There it is, the oldest lie in the conservative book: the other side hates America. That’s the kind of poison that’s out there floating through the airwaves that conservatives plug into. And this is not some noxious professional ideologue, this is one of my neighbors.
Here’s another: I wrote an email to a friend who’s either conscientious or enviably connected, because he can find all the funny stuff that’s floating around on the net, and he passes it along to his friends. I wrote him about one of those things he’d sent along that attributed some improbable and scurulous remarks and actions to people in the political mainstream (i.e., “libruls”). I showed him the Snopes reference that showed it was just right-wing propaganda, and he was kind enough to retract it to all the folks he sent it to.
In short, he was a kind, honorable man. He’s as far from a redneck as can be: a retired dentist who lives in a big city in the North and is a fan of jazz. And yet during our correspondence, he said two things, seemingly out of the blue: that I must not have served in the military and that he didn’t hold much with socialism.
As I say, a good man. Yet he never questioned that everyone on the other side fell into this bizarre stereotype. I wrote back to say that, while I didn’t serve, I’ve been working for the past 15 years and more helping make sure our young people in the services come home safely after accomplishing their mission, and that I too thought socialism was crap. He wrote back to ask my address so he could send me a CD he’d burned, and I managed to get his address and reciprocated, but I’m pretty sure he thought, “jeez, I’m talking to a real human being here.”
The notion that everybody to the left of Willis Carto must be against the military, that there’s no difference between being a Democrat and being a socialist, and that only true blue conservatives really love this country is the stock in trade of the professional hatemongers on the right, and I’m here to tell you they’ve done their job! Their poison has pervaded conservative thought, and you’ll have a hard time finding conservatives who, when pressed, wouldn’t admit they at least allowed that those things were possible.

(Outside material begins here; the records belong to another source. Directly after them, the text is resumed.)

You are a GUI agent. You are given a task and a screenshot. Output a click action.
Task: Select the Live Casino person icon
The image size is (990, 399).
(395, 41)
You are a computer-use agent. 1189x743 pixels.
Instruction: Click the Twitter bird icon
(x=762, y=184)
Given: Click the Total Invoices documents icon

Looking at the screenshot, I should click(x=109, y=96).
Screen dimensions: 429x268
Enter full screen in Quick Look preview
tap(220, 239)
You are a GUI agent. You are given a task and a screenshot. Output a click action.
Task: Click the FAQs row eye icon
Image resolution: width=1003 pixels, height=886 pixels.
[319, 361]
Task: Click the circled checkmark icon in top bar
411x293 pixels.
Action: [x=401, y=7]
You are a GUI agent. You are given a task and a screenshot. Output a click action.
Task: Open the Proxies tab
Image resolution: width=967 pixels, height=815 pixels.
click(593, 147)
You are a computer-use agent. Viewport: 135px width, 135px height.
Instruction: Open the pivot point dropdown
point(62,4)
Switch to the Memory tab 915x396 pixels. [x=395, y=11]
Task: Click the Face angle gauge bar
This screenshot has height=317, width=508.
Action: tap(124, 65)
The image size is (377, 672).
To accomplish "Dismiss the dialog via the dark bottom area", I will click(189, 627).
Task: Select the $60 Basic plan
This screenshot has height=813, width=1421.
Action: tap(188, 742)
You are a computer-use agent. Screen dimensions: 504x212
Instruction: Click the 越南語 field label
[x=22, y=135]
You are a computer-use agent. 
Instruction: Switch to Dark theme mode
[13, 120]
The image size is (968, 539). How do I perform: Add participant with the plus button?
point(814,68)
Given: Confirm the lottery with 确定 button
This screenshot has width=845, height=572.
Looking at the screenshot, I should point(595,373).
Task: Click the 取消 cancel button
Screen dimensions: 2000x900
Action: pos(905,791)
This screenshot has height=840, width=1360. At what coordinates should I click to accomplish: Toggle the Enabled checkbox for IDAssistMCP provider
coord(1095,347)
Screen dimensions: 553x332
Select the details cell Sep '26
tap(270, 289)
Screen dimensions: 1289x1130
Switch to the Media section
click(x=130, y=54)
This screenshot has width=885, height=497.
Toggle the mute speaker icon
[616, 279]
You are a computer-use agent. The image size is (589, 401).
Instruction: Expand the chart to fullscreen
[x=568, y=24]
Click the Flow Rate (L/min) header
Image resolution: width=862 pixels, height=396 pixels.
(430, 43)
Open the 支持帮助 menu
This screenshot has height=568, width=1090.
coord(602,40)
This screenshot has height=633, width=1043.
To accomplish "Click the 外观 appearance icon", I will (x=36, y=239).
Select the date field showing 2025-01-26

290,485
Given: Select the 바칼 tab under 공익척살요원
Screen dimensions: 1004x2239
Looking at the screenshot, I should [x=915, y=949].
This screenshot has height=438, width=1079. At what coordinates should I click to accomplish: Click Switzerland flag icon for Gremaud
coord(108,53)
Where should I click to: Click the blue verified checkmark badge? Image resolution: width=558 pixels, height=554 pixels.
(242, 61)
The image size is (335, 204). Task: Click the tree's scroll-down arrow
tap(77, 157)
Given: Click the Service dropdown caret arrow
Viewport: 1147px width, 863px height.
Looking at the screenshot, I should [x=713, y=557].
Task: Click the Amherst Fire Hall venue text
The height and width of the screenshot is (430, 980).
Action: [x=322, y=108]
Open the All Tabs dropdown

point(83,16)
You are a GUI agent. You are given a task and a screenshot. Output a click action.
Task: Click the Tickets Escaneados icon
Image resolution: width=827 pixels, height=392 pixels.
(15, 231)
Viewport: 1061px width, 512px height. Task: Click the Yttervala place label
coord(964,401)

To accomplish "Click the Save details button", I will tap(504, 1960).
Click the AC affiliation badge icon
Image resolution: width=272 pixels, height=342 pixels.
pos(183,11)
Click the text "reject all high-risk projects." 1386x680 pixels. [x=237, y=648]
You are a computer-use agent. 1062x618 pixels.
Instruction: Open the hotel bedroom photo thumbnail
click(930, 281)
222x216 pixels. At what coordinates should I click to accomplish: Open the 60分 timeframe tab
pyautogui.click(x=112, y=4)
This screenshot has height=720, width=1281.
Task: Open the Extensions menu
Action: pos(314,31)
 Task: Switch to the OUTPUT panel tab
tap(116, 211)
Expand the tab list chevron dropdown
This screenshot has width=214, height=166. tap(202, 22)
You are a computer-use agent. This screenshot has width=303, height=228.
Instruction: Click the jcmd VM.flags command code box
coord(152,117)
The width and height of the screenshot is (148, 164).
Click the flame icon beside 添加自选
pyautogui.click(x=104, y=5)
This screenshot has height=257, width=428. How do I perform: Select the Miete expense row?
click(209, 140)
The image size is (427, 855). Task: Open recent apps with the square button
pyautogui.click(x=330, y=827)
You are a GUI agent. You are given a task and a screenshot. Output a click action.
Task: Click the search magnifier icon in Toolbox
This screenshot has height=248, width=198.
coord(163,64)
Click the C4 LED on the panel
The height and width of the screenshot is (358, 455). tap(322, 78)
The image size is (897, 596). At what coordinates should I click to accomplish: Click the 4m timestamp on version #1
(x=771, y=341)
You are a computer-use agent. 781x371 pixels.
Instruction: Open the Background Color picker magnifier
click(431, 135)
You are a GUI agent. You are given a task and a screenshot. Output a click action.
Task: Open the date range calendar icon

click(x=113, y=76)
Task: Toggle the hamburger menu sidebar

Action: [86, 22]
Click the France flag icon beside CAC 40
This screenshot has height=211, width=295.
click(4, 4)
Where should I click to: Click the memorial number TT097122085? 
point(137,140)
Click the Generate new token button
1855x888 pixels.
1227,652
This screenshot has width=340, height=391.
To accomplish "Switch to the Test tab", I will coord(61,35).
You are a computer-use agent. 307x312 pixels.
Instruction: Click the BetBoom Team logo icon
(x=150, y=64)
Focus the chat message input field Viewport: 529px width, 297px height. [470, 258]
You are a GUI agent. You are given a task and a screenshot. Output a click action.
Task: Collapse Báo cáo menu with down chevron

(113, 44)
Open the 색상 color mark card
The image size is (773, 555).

It is a poison that underlies every single conservative thought, and there’s no better word for it than evil.
Nobody ever came to conservatism with the idea that their neighbors were unpatriotic. But dwell a while in the conservative tents, and you’ll tolerate others saying so. Dwell a little longer, and you accept that it might be true. A little longer, and you’ll say it yourself. And travel too far down the path with conservatives and the words “welfare recipient” will paint a picture in your mind that most people (including you) would call disgraceful. To claim this poison comes from anywhere but other conservatives is to say that conservatives gather together because of their bigotry and because they want to believe their neighbors are no better than traitors.
I think it’s misplaced tolerance to fail to give a subculture like that the name it’s earned over and over. There are folks who’d like to pick up this conservative tenet or that one, and who believe they’ll be able to remain morally aloof from the evil that undelies conservatism. I think those people are fooling themselves. Conservatism as it’s practiced in this country, here and now, is a political sickness, it’s contagious, and it’s dangerous.